Multi-indication evidence synthesis in oncology health technology assessment

Background: Cancer drugs receive licensing extensions to include additional indications as trial evidence on treatment effectiveness accumulates. We investigate how sharing information across indications can strengthen the inferences supporting Health Technology Assessment (HTA). Methods: We applied meta-analytic methods to randomised trial data on bevacizumab to share information across cancer indications on the treatment effect on overall survival (OS) or progression-free survival (PFS), and on the surrogate relationship between effects on PFS and OS. Common or random parameters were used to facilitate sharing and the further flexibility of mixture models was explored. Results: OS treatment effects lacked precision when pooling data available at present-day within each indication, particularly for indications with few trials.

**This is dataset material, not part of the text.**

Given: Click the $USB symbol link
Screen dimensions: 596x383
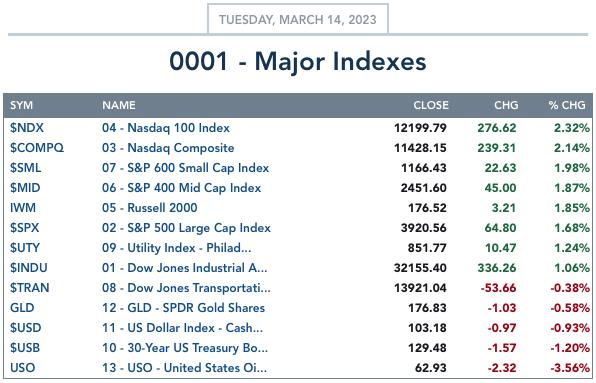Looking at the screenshot, I should pyautogui.click(x=25, y=348).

There was no suggestion of heterogeneity across indications. Sharing information across indications provided more precise inferences on treatment effects, and on surrogacy parameters, with the strength of sharing depending on the model. When a surrogate relationship was used to predict OS effects, uncertainty was only reduced with sharing imposed on PFS effects in addition to surrogacy parameters. Corresponding analyses using the earlier, sparser evidence available for particular HTAs showed that sharing on both surrogacy and PFS effects did not notably reduce uncertainty in OS predictions. Limited heterogeneity across indications meant that the added flexibility of mixture models was unnecessary. Conclusions: Meta-analysis methods can be usefully applied to share information on treatment effectiveness across indications to increase the precision of target indication estimates in HTA. Sharing on surrogate relationships requires caution, as meaningful precision gains require larger bodies of evidence and clear support for surrogacy from other indications.